WHAT IS NEEDED:
Going line by line through the records below, count those with the word "gear" and give only the count.

EXERCISE INPUT:
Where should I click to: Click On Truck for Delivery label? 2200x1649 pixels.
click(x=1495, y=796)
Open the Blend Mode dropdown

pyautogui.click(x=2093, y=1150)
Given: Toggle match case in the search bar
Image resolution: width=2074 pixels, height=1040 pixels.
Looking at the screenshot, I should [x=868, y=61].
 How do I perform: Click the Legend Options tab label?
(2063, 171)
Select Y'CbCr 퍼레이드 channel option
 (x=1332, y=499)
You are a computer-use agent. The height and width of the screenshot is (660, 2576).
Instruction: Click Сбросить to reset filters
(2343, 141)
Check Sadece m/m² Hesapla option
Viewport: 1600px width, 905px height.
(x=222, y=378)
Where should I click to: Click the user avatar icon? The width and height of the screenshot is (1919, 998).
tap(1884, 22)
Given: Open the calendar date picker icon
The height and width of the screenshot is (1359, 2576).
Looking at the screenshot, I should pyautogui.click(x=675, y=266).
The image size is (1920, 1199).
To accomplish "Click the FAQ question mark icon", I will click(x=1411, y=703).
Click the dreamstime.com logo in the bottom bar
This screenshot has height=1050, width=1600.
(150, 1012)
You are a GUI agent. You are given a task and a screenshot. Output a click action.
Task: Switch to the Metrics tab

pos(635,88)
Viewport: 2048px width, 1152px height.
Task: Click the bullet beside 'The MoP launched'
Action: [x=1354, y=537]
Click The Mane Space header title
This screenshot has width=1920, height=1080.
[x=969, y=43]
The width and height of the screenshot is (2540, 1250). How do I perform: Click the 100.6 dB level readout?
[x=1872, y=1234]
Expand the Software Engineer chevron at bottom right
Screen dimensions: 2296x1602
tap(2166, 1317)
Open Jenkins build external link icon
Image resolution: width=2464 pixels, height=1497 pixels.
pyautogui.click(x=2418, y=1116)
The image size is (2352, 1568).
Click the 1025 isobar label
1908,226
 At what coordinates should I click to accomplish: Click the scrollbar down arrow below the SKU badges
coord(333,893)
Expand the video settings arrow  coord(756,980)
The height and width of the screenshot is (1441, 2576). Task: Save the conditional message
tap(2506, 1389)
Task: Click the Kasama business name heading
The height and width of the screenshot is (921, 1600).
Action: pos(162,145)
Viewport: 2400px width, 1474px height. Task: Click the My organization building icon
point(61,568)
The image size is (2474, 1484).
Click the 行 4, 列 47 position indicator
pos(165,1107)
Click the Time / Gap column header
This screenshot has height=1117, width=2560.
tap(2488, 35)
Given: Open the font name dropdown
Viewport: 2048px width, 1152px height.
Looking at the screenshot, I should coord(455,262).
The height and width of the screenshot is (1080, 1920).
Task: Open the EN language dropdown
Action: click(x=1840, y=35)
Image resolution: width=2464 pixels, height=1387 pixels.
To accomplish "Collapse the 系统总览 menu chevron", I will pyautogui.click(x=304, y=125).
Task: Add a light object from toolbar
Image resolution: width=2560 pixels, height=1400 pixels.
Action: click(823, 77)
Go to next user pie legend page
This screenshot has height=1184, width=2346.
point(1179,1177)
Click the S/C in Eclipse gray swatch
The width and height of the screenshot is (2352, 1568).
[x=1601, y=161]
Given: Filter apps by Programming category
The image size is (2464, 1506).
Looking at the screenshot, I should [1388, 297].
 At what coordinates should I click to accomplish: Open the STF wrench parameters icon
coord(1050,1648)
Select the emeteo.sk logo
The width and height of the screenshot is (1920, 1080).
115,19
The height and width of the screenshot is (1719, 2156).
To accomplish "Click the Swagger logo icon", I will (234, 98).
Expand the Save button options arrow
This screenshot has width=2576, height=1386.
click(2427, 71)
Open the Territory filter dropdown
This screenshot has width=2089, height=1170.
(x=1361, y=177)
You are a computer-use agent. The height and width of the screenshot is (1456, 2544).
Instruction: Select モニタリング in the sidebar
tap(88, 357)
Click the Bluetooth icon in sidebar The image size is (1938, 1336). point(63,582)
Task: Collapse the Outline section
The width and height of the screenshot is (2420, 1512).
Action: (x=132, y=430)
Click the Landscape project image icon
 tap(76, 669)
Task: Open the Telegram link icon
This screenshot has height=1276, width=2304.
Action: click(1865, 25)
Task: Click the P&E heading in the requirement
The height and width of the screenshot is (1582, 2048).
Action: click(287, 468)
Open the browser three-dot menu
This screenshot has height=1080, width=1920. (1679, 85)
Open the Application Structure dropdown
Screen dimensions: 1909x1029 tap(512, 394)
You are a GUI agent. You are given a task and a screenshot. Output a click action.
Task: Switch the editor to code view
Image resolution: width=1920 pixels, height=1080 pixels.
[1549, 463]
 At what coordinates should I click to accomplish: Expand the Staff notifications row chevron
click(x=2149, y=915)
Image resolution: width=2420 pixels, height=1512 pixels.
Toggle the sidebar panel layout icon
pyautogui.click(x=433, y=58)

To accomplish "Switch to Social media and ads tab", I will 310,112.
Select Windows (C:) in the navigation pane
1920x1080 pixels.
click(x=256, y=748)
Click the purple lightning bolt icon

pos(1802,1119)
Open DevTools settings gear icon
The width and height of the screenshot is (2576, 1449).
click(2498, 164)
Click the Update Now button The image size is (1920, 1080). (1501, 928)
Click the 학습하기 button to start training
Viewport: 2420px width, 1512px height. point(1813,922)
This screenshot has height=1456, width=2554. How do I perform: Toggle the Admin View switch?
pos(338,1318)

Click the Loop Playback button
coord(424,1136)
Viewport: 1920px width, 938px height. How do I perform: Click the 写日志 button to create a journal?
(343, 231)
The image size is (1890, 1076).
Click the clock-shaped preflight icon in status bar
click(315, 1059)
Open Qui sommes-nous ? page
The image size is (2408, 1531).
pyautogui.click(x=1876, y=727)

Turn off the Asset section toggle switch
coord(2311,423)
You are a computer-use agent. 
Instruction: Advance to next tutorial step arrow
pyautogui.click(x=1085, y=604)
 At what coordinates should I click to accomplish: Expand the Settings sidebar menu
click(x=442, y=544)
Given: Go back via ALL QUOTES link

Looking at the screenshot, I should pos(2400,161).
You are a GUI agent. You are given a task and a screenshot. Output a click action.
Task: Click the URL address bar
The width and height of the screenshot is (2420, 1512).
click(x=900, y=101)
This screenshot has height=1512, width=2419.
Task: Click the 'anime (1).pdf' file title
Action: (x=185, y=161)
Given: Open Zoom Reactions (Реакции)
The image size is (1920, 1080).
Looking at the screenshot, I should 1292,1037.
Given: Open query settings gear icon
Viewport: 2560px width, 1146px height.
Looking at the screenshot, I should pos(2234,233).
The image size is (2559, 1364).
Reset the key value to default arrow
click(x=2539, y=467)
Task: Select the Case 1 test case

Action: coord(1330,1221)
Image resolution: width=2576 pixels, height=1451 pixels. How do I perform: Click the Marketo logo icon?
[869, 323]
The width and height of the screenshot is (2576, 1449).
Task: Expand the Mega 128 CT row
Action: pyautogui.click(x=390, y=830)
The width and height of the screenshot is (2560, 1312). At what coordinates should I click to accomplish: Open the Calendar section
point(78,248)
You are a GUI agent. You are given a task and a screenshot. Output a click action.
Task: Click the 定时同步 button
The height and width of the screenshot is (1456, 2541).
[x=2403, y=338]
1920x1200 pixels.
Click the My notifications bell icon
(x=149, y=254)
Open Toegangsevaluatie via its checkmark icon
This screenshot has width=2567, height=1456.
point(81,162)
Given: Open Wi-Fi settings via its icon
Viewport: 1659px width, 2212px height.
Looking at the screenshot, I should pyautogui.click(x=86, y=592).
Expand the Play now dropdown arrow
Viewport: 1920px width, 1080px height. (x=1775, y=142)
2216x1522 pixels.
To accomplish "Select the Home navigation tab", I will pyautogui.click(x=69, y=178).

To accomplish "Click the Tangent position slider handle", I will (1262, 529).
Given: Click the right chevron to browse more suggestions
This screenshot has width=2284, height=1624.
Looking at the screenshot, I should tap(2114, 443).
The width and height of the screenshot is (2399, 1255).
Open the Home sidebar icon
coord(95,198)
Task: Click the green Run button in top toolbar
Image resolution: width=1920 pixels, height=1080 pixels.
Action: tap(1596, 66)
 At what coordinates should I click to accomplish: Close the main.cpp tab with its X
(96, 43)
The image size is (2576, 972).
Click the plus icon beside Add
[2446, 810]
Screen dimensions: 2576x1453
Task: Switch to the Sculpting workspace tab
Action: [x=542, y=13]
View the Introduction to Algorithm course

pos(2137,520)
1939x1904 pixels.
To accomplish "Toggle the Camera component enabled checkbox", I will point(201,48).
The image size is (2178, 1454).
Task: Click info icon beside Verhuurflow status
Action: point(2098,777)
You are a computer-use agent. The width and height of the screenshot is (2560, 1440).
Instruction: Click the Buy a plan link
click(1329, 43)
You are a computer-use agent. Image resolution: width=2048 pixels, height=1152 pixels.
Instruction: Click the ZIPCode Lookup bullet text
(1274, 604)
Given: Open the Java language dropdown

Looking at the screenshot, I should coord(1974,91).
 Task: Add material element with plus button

RESPONSE:
2